The following letter to the editor was submitted by Andover resident Jesse Jacobson, who holds a PhD in transportation systems from MIT. The views expressed are solely those of the author and do not necessarily reflect the views of Andover News. You can learn more about our policy on opinion and commentary on our Mission and Policies page.


At the Select Board meeting of September 30, 2024 there was much debate on whether to approve a reduced speed limit on Lovejoy Road. The reduced speed limit requires action by the Select Board and, because of conflicting positions, the decision was made to postpone a vote on this subject to the next meeting.

Here I want to provide some analytical support in favor of the reduced speed limits.

First, and foremost, thanks to crowdsourcing, Lovejoy Road is a demonstrable daily commute-time spillover roadway for I-93 commuter traffic. When there is congestion on I-93 (every working day, morning and evening), Lovejoy becomes a most popular diversion. Yet, while I-93 is a multi-lane limited-access expressway with guard rails and median-separated directions, Lovejoy has 11 crosswalks, 11 intersections, one park, a nearby golf course, and 100 homes (i.e., driveways), and plenty of children, young and senior pedestrians at all hours of the day. Lovejoy Road, in other words, is thickly-settled and, according to the Massachusetts manual called Procedures for Speed Zoning (revised September 2021), should be [ed.: emphasis] designated as a Safety Zone with a speed limit of 20mph.

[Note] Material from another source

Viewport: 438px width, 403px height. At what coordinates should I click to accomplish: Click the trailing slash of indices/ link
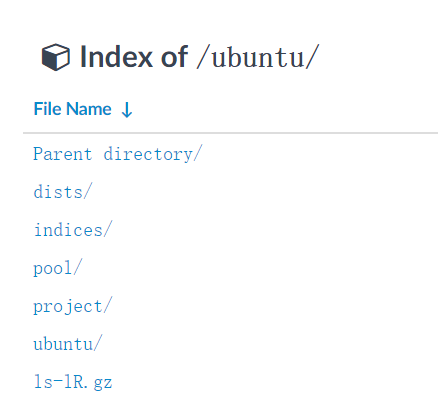tap(108, 229)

The regulation that sets Lovejoy Road at a 35mph speed limit (Special Speed Regulation #333), is undoubtedly obsolete. At almost 60-years old (dated 1966), it belongs to the era of the Volkswagen Beetle. But now-a-days pedestrians are towered by the extremely popular Ford series F150 trucks. They weight almost three times as much as the Beetle and have a blunt profile, a ghastly sentence for unfortunate pedestrians. Furthermore, it is reported (AAA, 2011) that the pedestrian fatality rate when the vehicle speed is 35mph is three times the fatality rate measured when the vehicle speed is 25mph.

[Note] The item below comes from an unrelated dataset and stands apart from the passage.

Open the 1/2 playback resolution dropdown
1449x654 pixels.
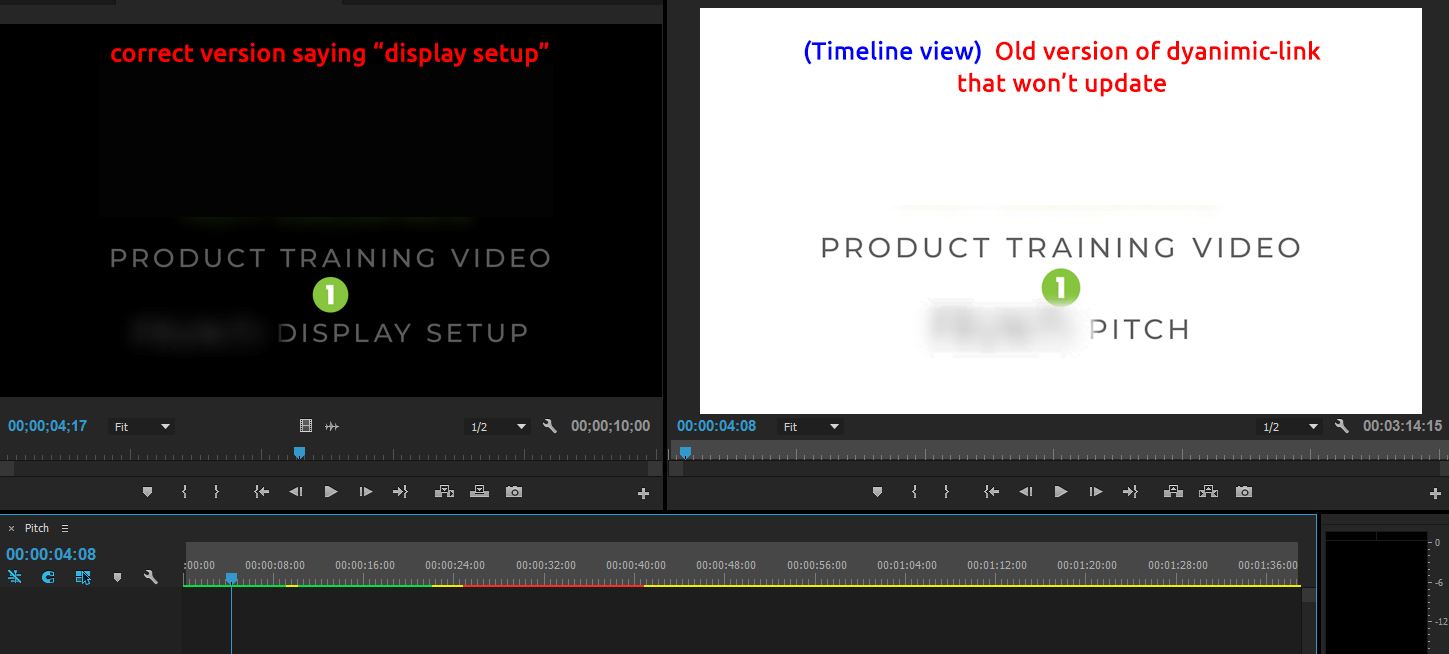pos(497,425)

In August 2023 the Select Board voted to adopt the Federal Highway Administration Vision Zero program and Lovejoy Road would likely be a first, and certainly most prominent, opportunity to deliver on the Vision Zero promise.

Jesse Jacobson
Andover

About the author: Even before graduating with a civil engineering degree, the author participated in a major forensic study of 10 fatal freeway crashes. After earning a PhD in Transportation Systems from MIT, he worked for a few years at a research unit of the US Department of Transportation. He was also briefly the subject-matter expert at USDOT for Right-Turn-on-Red. He works closely with George Thorlin, the founder of Andover Safe Streets.